## Extrait du document
____
Alimentation et risque de cancer colorectal : la consommation de boissons gazeuses et d’autres boissons avec du sirop de maïs à haute teneur en fructose a considérablement augmenté depuis les années 1980. Simultanément, on a vu la hausse des taux d’obésité et de syndrome métabolique, ainsi que de cancer colorectal chez les adultes jeunes et d’âge moyen. Des études observationnelles suggèrent que les personnes qui consomment plus d’aliments sucrés et celles qui souffrent d’obésité ont un risque plus élevé de cancer du côlon. Cependant, il reste difficile de distinguer les effets du régime alimentaire de celles de l’obésité dans le développement du cancer du côlon. D’autres études observationnelles ont établi un lien entre les régimes riches en viande transformée et en pauvres en fibres et l’augmentation du risque de cancer du côlon, tandis que les régimes riches en fibres, riches en fruits et légumes et pauvres en viande rouge ont été associés à une réduction du risque. Bien que ces études « d’association » ne prouvent pas que l’alimentation cause directement le cancer du côlon, il existe de bonnes raisons de penser qu’elle pourrait y contribuer.
____
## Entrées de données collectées
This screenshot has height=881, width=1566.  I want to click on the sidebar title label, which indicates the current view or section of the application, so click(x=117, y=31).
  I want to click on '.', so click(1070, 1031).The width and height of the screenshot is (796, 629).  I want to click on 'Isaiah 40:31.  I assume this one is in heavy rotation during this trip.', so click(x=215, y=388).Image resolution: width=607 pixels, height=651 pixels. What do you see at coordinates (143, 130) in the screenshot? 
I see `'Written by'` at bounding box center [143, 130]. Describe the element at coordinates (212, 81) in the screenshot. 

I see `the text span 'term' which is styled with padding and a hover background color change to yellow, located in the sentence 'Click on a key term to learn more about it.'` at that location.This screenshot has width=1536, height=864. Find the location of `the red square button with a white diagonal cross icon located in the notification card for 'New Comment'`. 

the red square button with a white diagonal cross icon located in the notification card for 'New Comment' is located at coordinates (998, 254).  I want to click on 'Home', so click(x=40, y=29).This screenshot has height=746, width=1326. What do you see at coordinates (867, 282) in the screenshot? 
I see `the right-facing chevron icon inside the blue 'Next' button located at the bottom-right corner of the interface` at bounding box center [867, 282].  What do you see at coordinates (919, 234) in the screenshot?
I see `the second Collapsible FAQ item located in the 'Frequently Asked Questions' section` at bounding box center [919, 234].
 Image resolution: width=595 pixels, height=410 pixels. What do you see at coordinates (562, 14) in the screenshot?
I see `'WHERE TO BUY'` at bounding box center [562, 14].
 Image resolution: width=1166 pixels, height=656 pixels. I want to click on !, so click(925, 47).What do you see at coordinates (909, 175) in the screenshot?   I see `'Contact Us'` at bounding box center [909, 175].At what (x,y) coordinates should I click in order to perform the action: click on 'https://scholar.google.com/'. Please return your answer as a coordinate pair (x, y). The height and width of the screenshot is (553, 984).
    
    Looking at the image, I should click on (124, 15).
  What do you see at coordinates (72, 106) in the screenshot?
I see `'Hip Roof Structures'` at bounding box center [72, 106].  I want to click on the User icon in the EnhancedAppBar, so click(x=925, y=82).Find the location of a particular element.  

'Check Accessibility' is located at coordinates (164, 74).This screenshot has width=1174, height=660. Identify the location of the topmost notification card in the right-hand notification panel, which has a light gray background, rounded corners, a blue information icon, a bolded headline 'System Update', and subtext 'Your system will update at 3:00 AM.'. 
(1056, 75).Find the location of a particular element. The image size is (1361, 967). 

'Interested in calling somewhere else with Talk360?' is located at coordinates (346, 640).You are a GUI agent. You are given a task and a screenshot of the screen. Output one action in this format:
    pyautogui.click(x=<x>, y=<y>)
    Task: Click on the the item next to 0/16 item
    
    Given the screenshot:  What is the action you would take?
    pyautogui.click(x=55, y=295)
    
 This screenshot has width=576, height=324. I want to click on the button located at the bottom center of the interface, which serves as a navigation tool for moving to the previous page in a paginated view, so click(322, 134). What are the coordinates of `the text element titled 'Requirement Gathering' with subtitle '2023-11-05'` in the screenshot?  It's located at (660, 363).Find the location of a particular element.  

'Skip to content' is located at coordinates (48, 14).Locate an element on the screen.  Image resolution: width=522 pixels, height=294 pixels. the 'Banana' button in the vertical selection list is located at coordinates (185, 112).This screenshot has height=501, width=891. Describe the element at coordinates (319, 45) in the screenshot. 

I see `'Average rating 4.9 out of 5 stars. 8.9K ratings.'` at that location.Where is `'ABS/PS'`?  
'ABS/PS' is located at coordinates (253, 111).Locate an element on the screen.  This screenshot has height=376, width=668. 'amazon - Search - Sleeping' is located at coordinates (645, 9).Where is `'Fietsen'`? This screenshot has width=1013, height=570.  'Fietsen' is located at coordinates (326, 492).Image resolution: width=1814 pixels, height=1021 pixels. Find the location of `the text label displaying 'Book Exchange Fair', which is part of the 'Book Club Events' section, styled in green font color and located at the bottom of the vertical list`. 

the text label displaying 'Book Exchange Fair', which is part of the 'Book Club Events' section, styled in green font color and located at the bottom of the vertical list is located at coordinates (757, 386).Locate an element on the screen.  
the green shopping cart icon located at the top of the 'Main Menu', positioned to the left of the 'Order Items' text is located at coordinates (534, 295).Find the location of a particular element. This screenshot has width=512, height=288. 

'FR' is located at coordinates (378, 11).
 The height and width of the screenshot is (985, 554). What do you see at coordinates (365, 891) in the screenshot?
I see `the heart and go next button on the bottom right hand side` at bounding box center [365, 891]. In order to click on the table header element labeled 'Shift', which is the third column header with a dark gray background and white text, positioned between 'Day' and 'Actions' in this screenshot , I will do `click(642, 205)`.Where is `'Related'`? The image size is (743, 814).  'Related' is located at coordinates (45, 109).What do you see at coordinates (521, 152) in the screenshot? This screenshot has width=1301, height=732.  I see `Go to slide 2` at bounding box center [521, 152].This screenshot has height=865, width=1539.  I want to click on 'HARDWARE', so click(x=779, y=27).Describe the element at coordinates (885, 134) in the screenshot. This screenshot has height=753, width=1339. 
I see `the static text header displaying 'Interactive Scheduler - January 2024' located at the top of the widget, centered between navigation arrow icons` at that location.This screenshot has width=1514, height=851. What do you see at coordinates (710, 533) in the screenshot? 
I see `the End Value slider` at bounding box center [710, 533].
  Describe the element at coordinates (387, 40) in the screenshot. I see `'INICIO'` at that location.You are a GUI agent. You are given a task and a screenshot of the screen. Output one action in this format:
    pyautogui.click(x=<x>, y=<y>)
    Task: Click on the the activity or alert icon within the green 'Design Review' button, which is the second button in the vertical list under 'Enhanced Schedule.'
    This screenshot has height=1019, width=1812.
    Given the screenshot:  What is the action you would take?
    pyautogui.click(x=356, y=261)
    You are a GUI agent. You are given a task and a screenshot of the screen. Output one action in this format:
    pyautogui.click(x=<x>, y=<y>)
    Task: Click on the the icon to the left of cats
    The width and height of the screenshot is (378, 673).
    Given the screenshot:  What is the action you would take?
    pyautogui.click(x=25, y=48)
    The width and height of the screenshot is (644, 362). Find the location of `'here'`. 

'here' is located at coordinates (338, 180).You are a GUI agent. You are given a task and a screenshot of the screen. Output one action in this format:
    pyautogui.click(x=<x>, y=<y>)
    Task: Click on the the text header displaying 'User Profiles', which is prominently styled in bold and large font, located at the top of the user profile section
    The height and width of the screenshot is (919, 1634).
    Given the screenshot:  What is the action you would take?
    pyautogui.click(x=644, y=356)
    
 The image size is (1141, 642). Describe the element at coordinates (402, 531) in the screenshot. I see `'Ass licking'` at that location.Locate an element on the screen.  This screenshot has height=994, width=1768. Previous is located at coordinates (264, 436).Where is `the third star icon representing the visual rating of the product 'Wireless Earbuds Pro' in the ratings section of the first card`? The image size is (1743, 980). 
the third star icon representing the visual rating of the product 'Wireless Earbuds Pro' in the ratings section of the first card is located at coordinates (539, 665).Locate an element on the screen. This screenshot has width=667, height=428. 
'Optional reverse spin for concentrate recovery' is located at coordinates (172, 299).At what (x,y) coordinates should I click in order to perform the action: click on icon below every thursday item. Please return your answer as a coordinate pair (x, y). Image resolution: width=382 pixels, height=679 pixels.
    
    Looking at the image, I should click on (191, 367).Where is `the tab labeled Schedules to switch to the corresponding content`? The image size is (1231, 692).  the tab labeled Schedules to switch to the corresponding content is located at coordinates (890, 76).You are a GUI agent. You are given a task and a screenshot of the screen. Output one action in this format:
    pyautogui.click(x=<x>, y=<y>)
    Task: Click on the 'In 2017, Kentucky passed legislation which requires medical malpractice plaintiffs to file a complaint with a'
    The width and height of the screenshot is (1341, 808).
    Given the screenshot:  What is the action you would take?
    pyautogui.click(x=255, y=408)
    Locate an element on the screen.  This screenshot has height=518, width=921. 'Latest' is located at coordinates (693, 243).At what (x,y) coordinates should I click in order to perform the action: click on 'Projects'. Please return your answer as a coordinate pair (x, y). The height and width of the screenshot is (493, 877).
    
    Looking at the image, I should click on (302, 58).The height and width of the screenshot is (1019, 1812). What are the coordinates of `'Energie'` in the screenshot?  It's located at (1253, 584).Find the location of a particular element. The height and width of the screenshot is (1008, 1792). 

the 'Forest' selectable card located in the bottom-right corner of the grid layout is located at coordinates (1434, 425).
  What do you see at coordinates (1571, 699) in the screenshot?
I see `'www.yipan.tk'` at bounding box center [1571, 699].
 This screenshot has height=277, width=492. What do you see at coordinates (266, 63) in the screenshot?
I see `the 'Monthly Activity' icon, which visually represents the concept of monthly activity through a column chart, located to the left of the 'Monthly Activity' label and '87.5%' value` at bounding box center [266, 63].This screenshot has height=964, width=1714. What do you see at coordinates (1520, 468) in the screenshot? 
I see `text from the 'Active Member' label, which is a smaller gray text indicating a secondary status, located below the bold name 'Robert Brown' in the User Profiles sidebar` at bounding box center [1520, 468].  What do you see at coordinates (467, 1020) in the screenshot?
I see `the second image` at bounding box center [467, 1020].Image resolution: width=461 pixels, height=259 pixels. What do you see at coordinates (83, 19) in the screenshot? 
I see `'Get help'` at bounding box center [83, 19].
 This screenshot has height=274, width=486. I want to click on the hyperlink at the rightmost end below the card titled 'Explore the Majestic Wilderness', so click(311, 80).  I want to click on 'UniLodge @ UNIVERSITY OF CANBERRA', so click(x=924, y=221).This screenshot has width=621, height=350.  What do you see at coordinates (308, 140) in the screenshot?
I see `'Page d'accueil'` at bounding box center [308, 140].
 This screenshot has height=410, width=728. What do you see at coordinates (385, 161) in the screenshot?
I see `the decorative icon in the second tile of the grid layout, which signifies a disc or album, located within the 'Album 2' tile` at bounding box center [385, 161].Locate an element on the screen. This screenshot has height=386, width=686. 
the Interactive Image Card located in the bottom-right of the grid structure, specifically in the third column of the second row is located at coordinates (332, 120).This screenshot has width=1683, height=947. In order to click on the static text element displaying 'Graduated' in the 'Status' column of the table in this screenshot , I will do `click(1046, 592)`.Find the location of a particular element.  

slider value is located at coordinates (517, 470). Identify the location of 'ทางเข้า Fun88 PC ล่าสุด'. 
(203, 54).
____
Répondez, s'il vous plaît, à ces questions sur l'extrait consacré à l'alimentation et au cancer colorectal :
1. Depuis quelle décennie la consommation de boissons gazeuses et d'autres boissons au sirop de maïs à haute teneur en fructose a-t-elle considérablement augmenté ?
2. Quels régimes ont été associés à une réduction du risque de cancer du côlon ?
3. Selon l'extrait, que ne prouvent pas les études « d'association » ?

## Réponse
1. Depuis les années 1980.
2. Les régimes riches en fibres, riches en fruits et légumes et pauvres en viande rouge.
3. Elles ne prouvent pas que l'alimentation cause directement le cancer du côlon.